The timeline advantage has shifted permanently.

When AI can discover, weaponize, and operationalize vulnerabilities faster than human teams can patch, investigate, escalate, approve, and respond, the traditional security model starts breaking down. The article’s examples - GitHub supply chain compromise, autonomous exploit generation, MFA bypass services, trusted-domain abuse, and attacks crossing from cyber into physical access - all point to the same conclusion.

The real takeaway isn’t that attackers are getting smarter.

It’s that execution speed is now exceeding governance speed.

Most security architectures are still built around:

Detect

Alert

Investigate

Decide

Respond

Attackers are increasingly operating at:

Execute

Encrypt

Exfiltrate

Move on

before the human process even begins.

What stood out most was the Mythos discussion. An AI system autonomously identifying and exploiting a long-standing vulnerability isn’t just another security story. It’s evidence that exploit development itself is becoming industrialized. The bottleneck is no longer finding weaknesses. The bottleneck is controlling what is allowed to execute when weaknesses are inevitably found.
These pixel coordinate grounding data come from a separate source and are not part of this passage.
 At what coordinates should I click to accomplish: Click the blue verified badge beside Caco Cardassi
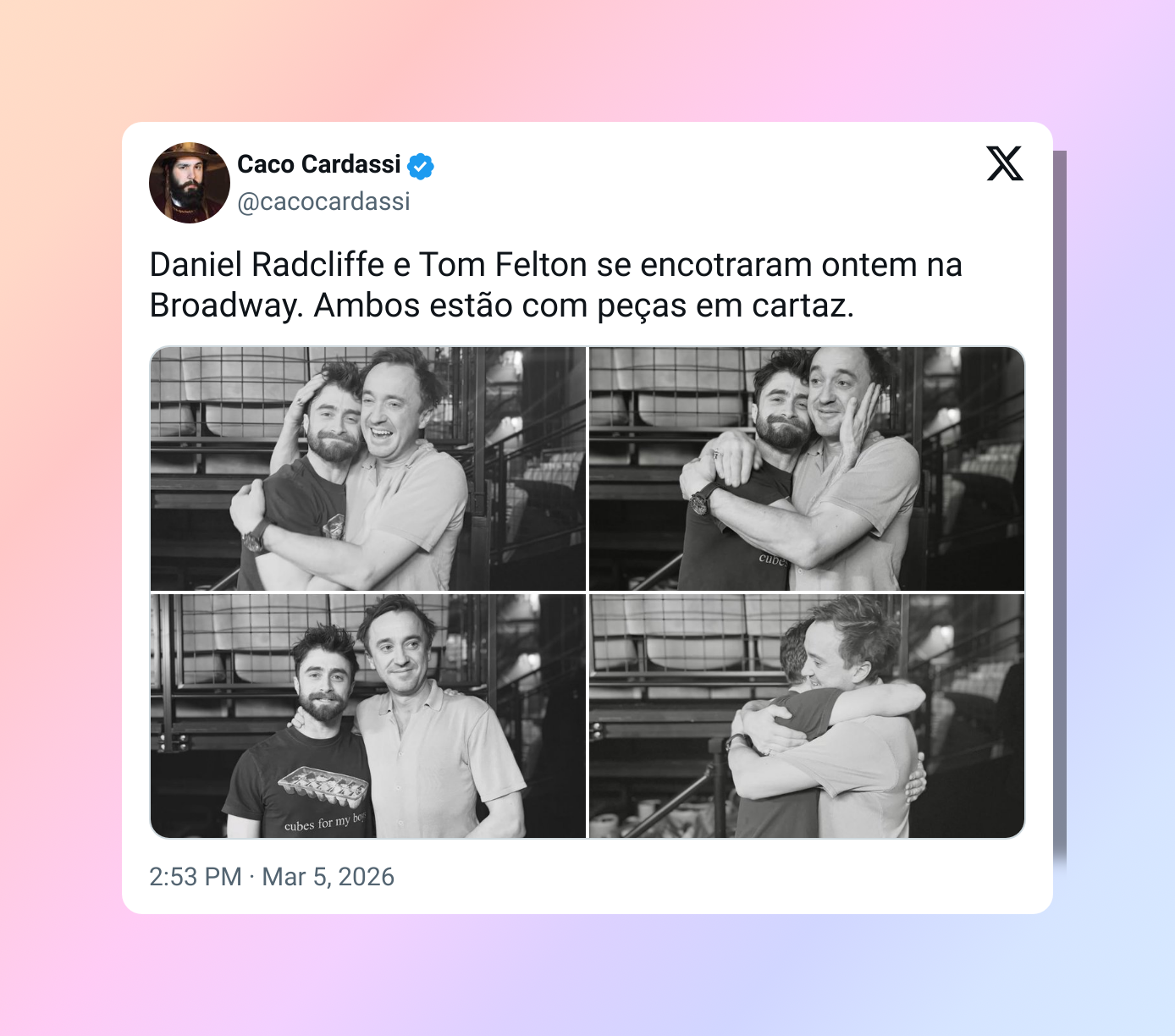tap(421, 166)
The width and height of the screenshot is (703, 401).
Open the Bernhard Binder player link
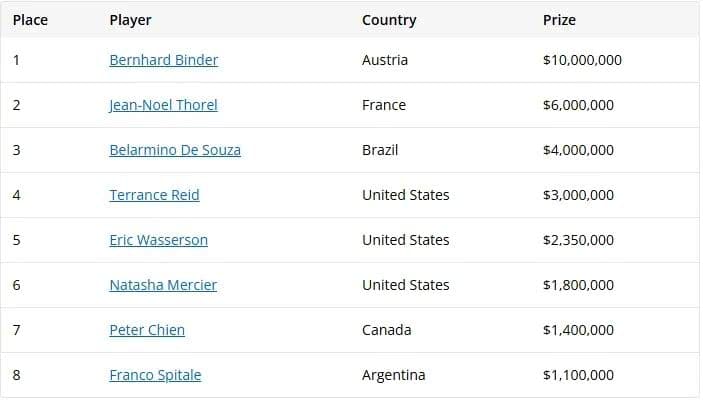tap(163, 60)
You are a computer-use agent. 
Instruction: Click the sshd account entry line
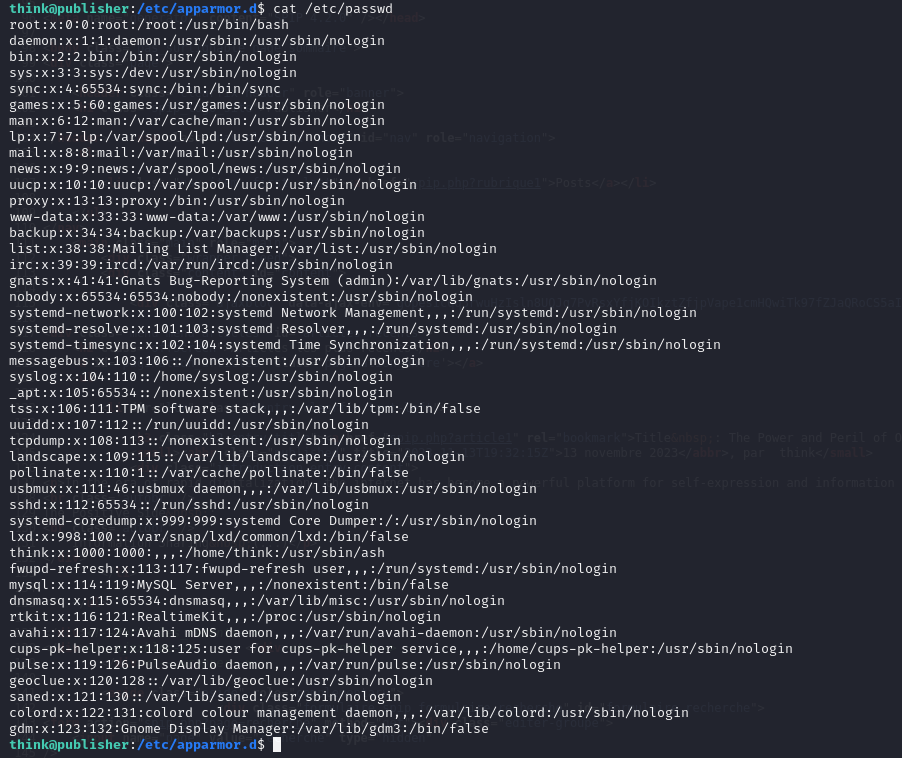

That’s why I continue to argue:

Visibility is not the problem.

Execution control is.

The industry keeps investing in becoming more aware of bad things happening. Meanwhile, attackers are investing in making decisions and acting at machine speed.

Observation does not compete with execution.

Only execution control competes with execution.

The organizations that survive the next phase of cyber conflict won’t be the ones with the most dashboards.

They’ll be the ones that can enforce:

“Unauthorized actions do not execute.”

Everything else is a race humans are increasingly unlikely to win.